»»

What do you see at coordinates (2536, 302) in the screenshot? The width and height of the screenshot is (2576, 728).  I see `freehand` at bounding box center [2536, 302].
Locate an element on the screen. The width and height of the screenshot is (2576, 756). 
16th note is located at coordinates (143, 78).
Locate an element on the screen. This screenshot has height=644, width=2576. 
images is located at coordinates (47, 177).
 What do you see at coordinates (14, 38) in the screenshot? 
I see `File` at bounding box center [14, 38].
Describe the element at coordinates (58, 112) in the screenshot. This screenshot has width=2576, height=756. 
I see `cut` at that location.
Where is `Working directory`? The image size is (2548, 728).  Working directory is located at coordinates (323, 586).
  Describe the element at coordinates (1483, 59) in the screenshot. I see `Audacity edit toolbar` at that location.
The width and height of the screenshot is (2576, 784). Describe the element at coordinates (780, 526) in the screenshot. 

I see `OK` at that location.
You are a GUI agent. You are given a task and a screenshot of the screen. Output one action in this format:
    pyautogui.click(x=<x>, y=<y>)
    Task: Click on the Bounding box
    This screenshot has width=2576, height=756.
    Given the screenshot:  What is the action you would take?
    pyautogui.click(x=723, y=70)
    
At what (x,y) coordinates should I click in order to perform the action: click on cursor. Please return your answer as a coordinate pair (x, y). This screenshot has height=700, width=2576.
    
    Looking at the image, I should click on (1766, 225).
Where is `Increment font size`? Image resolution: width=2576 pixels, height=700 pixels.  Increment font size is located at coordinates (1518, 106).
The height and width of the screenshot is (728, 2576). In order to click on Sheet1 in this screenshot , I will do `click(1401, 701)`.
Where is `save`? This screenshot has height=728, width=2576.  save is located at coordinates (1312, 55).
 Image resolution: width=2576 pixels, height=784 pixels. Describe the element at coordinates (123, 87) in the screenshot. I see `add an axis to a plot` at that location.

««

Reproduce the records verbatim, beginning at the line containing "coordinates (1312, 55)." and ending with the final line of the records.

▸ **FINISHED TASK**:
Where is `save`? This screenshot has height=728, width=2576.  save is located at coordinates (1312, 55).
 Image resolution: width=2576 pixels, height=784 pixels. Describe the element at coordinates (123, 87) in the screenshot. I see `add an axis to a plot` at that location.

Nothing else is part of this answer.